Functional substitution of the transient membrane‐anchor domain in Escherichia coli FtsY with an N‐terminal hydrophobic segment of Streptomyces lividans FtsY

FtsY is a signal recognition particle receptor in Escherichia coli that mediates the targeting of integral membrane proteins to translocons by interacting with both signal recognition particle (SRP)‐nascent polypeptide–ribosome complexes and the cytoplasmic membrane. Genes encoding the N‐terminal segments of Streptomyces lividans FtsY were fused to a gene encoding the E. coli FtsY NG domain (truncated versions of FtsY lacking the transient membrane‐anchor domain at the N‐terminus), introduced into a conditional ftsY ‐deletion mutant of E. coli , and expressed in trans to produce chimeric FtsY proteins.
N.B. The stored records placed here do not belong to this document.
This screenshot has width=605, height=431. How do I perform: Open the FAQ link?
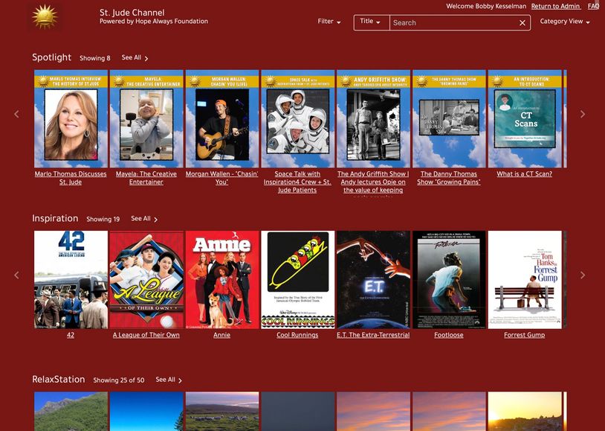[x=593, y=6]
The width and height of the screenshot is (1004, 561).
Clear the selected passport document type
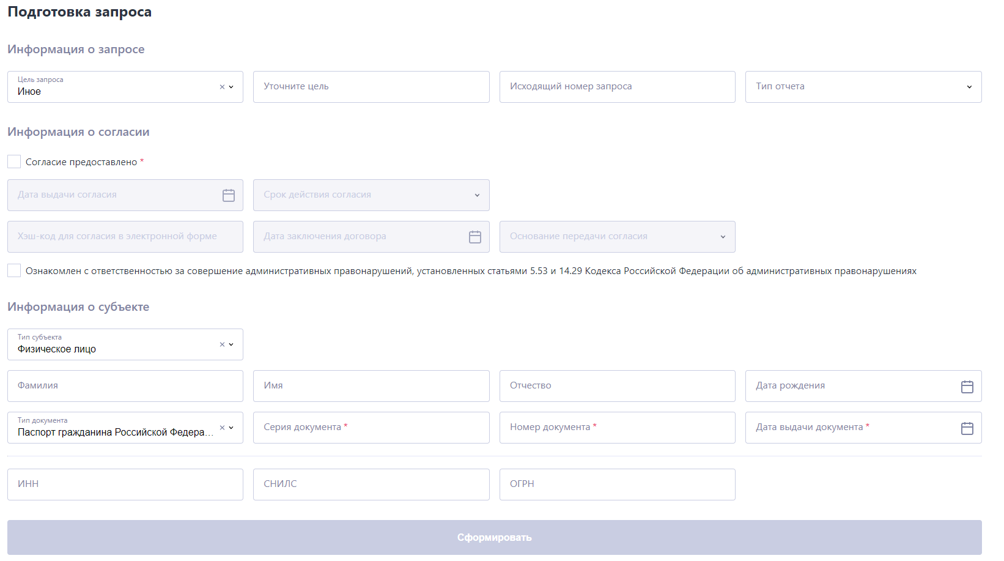pos(222,428)

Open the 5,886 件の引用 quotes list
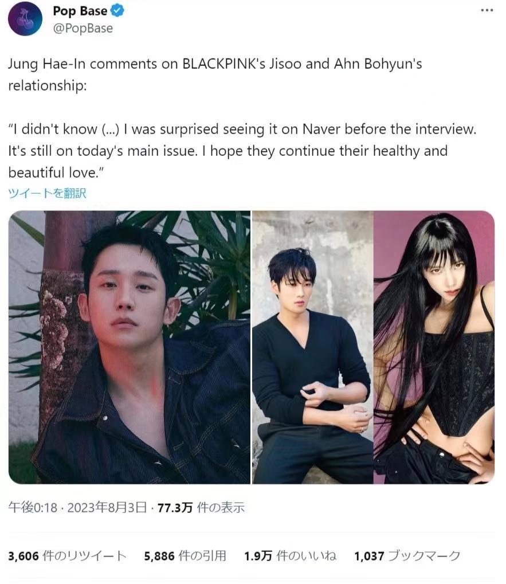tap(185, 556)
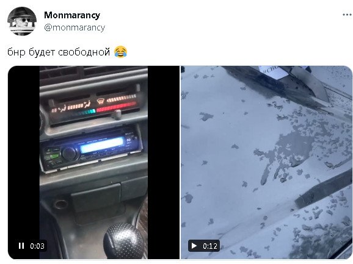Screen dimensions: 353x264
Task: Click the windshield wiper in right video
Action: click(x=323, y=191)
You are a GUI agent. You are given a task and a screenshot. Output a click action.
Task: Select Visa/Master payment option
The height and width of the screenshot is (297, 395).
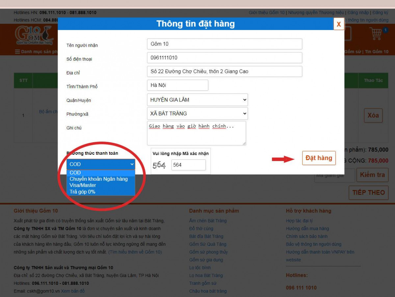[x=83, y=185]
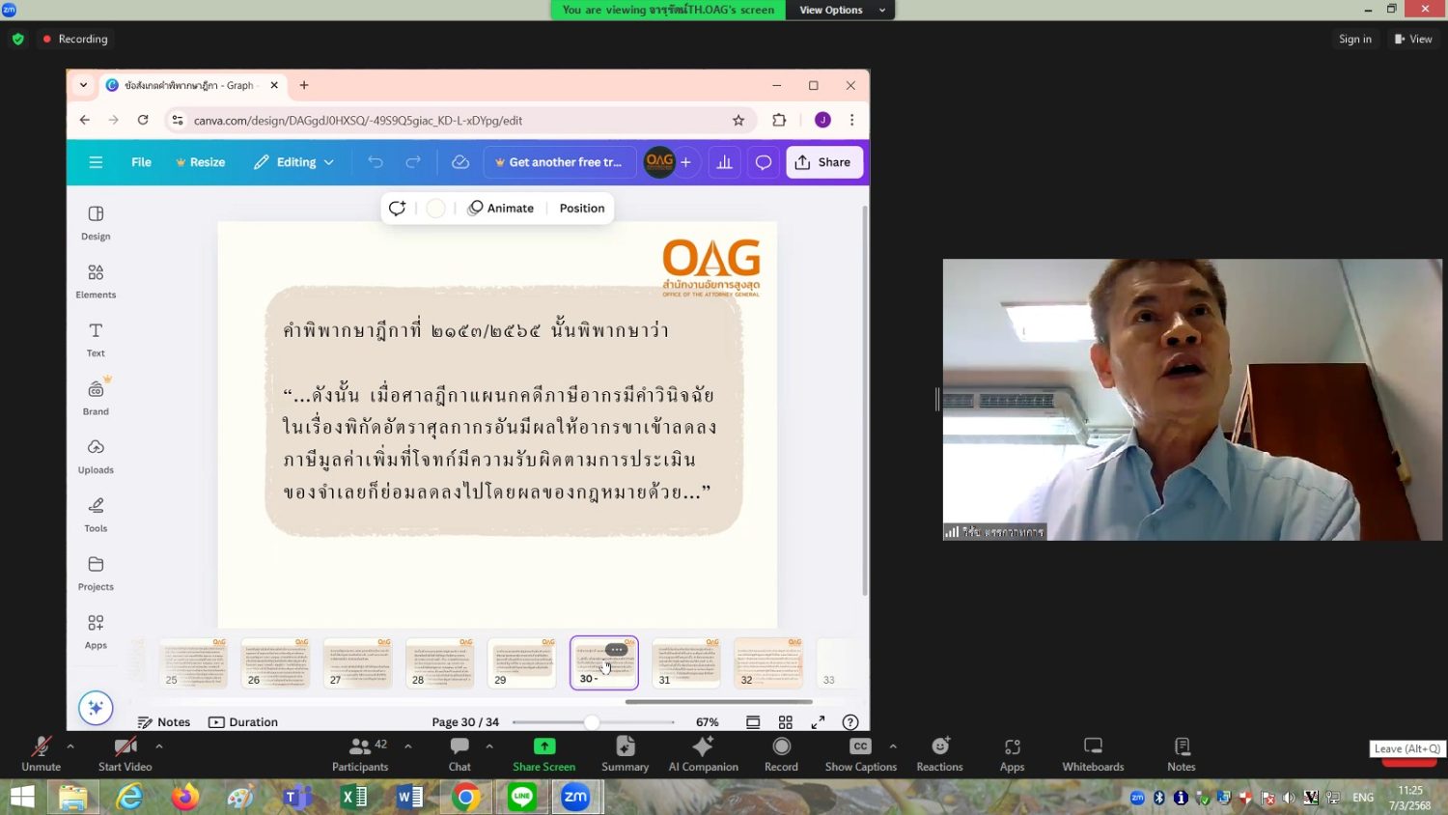The image size is (1448, 815).
Task: Open Zoom AI Companion panel
Action: (703, 753)
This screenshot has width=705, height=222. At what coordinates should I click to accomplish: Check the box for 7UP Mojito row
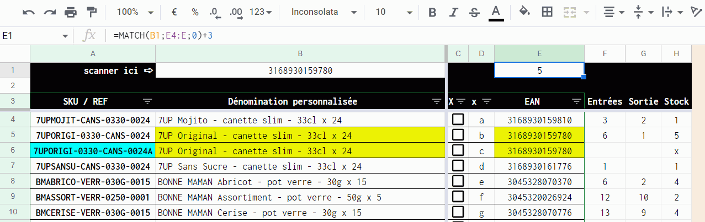[x=458, y=120]
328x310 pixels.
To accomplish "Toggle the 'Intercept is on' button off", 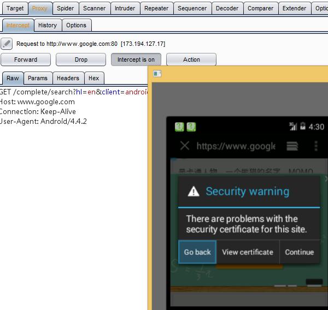I will (136, 59).
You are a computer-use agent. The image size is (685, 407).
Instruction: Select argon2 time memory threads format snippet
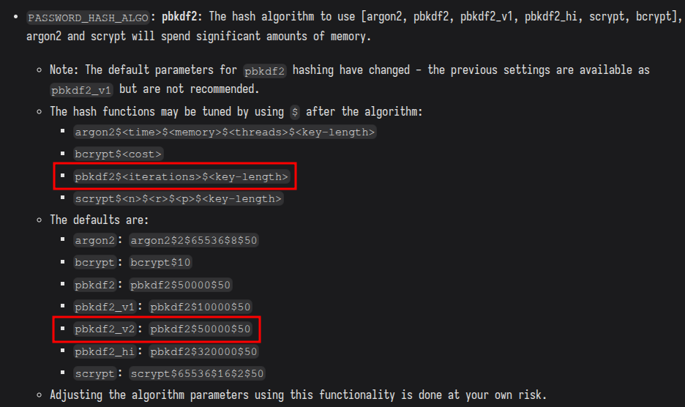pos(225,132)
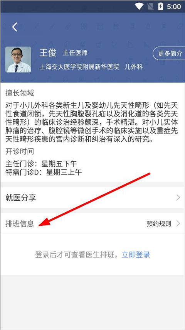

Under FtsY‐depleted conditions, strains producing chimeric proteins including 34 N‐terminal hydrophobic residues grew whereas strains producing chimeric proteins without these 34 residues did not. A strain producing the chimeric protein comprising the 34 residues and NG domain processed β‐lactamase, suggesting that the SRP‐dependent membrane integration of leader peptidase was restored in this strain. These results suggest that the N‐terminal hydrophobic segment of FtsY in this Gram‐positive bacterium is responsible for its interaction with the cytoplasmic membrane.